Soce-ing Dicks
Andrew Singer-aka Soce, the Elemental Wizard-stepped up to the open mic at RARE on 14th Street in the Meatpacking District, and looked over an audience composed completely of hip-hop fans and rappers. Then he performed the unlikeliest track for this venue, a little ditty named "Sucking Dick." The reaction would've been similar if Singer had actually started performing fellatio in the middle of the stage. "I suck so much dick it's ridiculous. I suck so much dick I'm getting sick of this," he rhymed to the mostly straight audience. Jaws dropped. People started whispering. The vibe got real weird.
Calling himself the first Jewish, gay, white rapper, Singer borrows from this unlikely trifecta of combinations to influence his music.
But Singer didn't always rap about being gay. For a long time he'd write personal songs, but refused to perform them, scared to bring his sexuality into hip-hop. After an early performance, Singer says, "I'd go home and burst into tears. What point is it waiting four hours to spit a song if it's not going to be about who you are?"
Ironically, it was the aggressive hip-hop establishment itself that Singer credits with pulling him lyrically out of the closet.

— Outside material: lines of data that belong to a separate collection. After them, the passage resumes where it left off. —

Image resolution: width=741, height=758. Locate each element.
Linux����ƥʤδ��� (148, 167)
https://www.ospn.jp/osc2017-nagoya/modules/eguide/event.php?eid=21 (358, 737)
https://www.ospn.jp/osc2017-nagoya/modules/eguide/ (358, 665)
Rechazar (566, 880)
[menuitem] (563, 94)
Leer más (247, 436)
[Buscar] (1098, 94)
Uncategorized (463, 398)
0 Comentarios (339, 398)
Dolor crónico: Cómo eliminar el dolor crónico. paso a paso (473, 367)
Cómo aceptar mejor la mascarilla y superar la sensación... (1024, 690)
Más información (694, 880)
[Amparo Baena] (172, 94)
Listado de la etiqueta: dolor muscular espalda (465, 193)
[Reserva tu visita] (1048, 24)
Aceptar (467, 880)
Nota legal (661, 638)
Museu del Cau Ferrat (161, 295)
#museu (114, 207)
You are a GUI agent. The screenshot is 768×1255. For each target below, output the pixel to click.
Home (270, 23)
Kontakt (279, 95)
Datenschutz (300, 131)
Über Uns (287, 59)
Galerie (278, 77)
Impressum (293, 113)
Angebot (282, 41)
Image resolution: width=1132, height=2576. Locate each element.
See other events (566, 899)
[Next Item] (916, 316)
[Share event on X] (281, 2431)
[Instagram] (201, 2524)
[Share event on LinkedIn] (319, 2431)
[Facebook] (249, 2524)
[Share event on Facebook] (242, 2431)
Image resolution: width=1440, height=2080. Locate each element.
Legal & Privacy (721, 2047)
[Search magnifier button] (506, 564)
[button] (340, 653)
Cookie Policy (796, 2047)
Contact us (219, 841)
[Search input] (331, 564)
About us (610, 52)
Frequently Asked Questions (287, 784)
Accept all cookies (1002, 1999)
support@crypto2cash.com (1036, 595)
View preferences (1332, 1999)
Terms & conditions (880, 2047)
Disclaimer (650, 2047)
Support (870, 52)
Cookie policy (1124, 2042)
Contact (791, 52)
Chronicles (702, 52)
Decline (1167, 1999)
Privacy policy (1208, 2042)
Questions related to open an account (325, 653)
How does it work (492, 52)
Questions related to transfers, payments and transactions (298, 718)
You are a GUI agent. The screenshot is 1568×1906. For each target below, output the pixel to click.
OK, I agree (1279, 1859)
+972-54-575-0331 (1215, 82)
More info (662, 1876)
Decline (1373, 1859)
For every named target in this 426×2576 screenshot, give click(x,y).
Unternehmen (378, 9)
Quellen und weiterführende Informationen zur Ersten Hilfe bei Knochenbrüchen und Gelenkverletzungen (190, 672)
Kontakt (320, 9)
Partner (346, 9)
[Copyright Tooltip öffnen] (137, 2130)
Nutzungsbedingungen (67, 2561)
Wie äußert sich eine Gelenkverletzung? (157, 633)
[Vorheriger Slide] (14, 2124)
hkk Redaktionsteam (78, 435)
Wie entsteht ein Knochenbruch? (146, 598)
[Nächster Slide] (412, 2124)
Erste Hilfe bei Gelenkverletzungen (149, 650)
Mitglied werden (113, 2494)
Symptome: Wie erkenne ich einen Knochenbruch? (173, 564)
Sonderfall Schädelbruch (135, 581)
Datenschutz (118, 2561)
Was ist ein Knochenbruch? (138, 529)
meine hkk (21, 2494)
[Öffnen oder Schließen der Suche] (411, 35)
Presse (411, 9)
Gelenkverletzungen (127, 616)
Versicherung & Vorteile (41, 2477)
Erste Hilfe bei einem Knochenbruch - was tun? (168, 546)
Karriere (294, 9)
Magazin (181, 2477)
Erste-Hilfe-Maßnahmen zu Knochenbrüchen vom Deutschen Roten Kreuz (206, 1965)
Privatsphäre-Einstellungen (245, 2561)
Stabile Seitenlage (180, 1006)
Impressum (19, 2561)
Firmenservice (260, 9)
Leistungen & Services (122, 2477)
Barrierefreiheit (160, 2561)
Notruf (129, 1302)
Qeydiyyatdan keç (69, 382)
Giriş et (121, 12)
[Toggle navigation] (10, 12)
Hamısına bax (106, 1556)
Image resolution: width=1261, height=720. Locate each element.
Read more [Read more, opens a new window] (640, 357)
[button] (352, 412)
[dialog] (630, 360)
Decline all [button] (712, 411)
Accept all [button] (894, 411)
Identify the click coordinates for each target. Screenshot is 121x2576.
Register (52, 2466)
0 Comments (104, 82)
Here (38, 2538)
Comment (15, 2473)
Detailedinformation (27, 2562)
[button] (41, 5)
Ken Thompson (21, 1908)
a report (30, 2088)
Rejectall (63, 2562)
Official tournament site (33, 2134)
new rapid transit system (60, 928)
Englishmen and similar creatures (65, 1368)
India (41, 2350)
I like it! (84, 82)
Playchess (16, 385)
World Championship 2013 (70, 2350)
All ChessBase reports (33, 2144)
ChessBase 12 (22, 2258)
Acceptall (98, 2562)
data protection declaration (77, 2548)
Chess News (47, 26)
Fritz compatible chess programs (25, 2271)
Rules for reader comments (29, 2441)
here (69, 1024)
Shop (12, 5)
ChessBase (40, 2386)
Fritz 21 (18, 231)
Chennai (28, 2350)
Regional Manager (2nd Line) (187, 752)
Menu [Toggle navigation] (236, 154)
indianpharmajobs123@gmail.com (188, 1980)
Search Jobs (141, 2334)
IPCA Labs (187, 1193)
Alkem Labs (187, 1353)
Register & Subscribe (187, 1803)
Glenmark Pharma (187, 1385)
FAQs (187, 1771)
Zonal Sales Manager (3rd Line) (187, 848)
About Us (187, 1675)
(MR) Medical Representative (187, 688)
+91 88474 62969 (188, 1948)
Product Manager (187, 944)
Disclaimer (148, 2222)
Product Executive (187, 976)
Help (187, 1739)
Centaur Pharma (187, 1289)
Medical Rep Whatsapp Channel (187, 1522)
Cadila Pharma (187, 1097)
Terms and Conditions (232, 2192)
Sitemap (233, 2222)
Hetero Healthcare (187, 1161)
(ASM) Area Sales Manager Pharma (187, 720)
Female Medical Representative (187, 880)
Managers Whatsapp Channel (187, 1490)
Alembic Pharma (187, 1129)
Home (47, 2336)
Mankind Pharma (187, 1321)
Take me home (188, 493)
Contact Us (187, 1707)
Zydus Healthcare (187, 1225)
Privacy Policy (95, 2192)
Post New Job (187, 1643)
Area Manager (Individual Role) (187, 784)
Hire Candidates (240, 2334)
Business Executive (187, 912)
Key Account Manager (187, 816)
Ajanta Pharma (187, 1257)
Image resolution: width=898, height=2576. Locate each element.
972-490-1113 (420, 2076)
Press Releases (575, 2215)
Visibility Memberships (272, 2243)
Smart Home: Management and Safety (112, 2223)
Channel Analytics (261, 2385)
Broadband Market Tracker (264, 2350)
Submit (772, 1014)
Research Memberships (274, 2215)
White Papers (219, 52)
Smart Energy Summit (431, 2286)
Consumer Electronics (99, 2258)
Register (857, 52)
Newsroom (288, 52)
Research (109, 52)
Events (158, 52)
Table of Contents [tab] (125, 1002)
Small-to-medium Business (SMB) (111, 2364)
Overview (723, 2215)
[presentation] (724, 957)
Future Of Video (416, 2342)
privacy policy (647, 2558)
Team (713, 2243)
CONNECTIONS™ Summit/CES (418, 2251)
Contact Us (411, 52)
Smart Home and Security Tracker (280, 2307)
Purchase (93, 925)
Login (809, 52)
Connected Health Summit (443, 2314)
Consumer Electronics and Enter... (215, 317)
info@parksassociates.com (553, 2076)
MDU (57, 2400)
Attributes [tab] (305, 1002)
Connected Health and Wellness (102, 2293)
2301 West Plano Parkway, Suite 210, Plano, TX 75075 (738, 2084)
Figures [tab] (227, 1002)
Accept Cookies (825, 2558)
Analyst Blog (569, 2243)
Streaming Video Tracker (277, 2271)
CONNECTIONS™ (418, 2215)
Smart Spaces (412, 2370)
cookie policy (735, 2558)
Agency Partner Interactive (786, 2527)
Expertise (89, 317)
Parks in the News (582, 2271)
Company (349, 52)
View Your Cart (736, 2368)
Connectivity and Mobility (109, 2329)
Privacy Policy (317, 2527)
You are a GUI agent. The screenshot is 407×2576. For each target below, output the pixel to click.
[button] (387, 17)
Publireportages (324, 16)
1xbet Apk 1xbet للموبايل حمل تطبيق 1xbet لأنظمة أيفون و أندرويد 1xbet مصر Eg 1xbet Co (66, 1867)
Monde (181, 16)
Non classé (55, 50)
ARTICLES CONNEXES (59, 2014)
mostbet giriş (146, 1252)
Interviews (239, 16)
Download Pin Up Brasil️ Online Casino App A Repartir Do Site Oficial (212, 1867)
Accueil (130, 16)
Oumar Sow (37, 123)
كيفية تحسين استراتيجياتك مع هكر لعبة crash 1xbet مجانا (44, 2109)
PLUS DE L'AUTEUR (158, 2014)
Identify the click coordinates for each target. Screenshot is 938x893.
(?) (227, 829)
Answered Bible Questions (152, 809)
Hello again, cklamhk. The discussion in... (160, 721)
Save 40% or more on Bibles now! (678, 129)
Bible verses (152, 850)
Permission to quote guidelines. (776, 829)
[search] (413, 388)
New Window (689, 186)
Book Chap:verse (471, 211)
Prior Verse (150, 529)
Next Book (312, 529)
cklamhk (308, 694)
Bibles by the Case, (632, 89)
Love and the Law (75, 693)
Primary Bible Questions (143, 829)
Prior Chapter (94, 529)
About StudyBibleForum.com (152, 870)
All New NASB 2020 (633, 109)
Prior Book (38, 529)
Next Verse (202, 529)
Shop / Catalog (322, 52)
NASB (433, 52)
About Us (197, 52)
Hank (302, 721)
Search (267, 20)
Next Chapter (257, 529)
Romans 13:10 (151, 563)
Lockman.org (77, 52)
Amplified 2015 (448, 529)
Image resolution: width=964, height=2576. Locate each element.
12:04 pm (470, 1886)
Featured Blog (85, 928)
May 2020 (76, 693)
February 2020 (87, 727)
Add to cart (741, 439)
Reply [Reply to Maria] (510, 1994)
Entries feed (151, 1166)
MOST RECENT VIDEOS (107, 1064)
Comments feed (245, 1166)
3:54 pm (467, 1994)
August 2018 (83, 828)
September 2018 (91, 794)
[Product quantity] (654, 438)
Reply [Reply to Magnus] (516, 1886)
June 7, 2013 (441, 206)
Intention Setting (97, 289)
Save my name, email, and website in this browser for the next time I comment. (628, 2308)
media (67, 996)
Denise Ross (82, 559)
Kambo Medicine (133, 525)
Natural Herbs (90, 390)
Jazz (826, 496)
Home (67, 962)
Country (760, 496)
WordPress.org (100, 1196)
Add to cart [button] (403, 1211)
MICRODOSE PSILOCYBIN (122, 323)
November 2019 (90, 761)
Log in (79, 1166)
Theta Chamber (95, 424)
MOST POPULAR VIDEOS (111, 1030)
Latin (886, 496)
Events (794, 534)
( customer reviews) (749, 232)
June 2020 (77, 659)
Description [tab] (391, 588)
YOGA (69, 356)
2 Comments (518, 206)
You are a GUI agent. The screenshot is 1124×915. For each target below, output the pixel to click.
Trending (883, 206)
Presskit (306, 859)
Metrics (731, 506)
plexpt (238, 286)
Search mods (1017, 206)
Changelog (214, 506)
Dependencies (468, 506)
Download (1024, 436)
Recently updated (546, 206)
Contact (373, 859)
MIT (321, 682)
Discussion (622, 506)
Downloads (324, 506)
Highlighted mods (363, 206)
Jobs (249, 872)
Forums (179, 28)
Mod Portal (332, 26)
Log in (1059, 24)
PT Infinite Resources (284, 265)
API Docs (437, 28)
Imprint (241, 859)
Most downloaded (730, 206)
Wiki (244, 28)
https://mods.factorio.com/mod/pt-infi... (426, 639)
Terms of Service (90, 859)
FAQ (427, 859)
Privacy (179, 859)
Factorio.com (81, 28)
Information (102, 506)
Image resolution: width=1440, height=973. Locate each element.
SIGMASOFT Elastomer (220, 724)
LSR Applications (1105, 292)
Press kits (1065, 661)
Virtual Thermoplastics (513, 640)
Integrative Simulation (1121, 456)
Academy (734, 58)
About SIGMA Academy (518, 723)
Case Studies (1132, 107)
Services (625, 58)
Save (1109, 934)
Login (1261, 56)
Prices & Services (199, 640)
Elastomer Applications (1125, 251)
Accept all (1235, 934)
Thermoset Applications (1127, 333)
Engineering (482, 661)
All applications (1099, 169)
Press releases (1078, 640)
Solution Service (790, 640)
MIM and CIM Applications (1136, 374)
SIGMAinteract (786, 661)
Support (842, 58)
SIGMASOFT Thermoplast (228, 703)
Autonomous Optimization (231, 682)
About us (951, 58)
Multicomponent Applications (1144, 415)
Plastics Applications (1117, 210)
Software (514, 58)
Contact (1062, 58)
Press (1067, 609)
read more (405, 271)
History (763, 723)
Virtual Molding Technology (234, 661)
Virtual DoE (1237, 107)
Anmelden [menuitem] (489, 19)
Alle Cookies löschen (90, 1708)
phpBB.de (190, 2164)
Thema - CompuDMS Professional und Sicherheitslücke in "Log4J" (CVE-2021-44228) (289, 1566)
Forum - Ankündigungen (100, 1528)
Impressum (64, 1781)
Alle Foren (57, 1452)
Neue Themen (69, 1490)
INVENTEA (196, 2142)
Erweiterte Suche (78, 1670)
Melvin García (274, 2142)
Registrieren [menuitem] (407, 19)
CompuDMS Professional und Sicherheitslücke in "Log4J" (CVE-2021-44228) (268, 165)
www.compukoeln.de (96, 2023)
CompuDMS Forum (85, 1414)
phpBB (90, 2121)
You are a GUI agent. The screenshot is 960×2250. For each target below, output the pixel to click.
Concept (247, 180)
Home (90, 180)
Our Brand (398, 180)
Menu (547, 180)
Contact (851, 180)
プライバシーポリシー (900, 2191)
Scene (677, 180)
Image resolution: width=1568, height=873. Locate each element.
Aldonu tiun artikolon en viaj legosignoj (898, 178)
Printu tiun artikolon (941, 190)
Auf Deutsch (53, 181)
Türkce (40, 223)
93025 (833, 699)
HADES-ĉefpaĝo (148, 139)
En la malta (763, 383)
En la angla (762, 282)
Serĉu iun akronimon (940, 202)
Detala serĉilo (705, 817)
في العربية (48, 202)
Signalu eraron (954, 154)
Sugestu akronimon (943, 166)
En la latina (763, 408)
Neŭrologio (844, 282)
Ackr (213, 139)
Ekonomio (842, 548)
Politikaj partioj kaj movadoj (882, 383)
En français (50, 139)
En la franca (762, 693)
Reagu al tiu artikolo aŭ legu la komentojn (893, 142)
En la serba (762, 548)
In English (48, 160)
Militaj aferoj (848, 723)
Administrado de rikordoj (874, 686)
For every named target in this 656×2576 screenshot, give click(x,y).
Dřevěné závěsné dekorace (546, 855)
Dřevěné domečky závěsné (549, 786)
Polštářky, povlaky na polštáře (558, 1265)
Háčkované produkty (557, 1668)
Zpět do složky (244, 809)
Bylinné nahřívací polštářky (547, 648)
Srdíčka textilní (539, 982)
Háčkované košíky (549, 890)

Going to tough hip-hop open mics, "they always rap about how they're going to beat you up and kick your butt. And I wanted to be hardcore gay. Because I can say, I'll beat you up," Singer pauses and chuckles before delivering the caveat, "in my bed. Instead of really hardcore on the streets, I come really hardcore in the bed."
Reactions to Singer's gay Jewish persona were awkward at first. He says that friends stopped talking to him, and people threatened to beat him up more than once. It was harder to overcome the lost friendships than it was to ignore homophobes threatening the "skinny gay guy."
At a Passover show at BAMCafé called Seder-Matzochism, Singer performed "Sucking Dicks." "[The event] was supposed to be about struggle and people's attempts to get freedom," he explains. He didn't pick the track for its controversy. "It isn't about how gay I am. It's about how I'm always trying to win people's love."
The inspiration, Singer says, for "Sucking Dicks" isn't the act itself, but its connotation. "It's the struggle to get somewhere in life. It's like brownnosing. But I thought brownnosing wasn't shocking enough." Singer only means it metaphorically, but when asked about the literal possibilities of people in the industry performing fellatio to get ahead, he didn't negate the possibility. "I've only been in the game a couple years. I'm sure I'll do whatever I can to make it." Slurp.
That isn't to say that Singer doesn't have a strong sense of integrity. People are always surprised that a Jewish, gay, white, Ivy League graduate performs hip-hop, but Singer says that he has to stay true to who he is. "I think people realize I'm doing it for the love of hip-hop music, I'm not trying to fool people. [I'm] rapping about who I am. Rapping about the Jewish side. The white side. The gay side."
Which means that the flashy hip-hop lifestyle is out. "I don't have a lot of bling-bling, but if I did, I wouldn't rap about it. That isn't my style. I like to brag about mental jewels, not physical jewels."
Singer, who still finds himself more comfortable in standard hip-hop clubs, has only made limited forays into the gay scene at performances like Queen's Pride and the Gay Hip-Hop Festival. "When I perform regular at non-gay clubs, they think it's hilarious. Anything gay is like, 'I can't believe he just said that!' With gay people it's more like, 'What is so special?'"
Some gay fans really enjoy Singer for other reasons, though. People have come up to him and explained how much they like masturbating to his songs. He generally responds with amusement, but takes it as a compliment. "If you like to listen to hardcore rap when you're doing your thing, it might as well be hardcore gay rap music," Singer tries to explain the fascination that his music might have in that department.
But though many people's response to Singer is sexual stimulation, not just musical appreciation, he isn't completely willing to give in to that yet. For instance, he says he has yet to take his shirt off during a show. "That's not my style. I don't want to sell out yet, but we'll see. I want people to use their imagination." Do so at the Knitting Factory, Wed., August 17th, or with his upcoming album, The Lemonade Incident, due out October 22.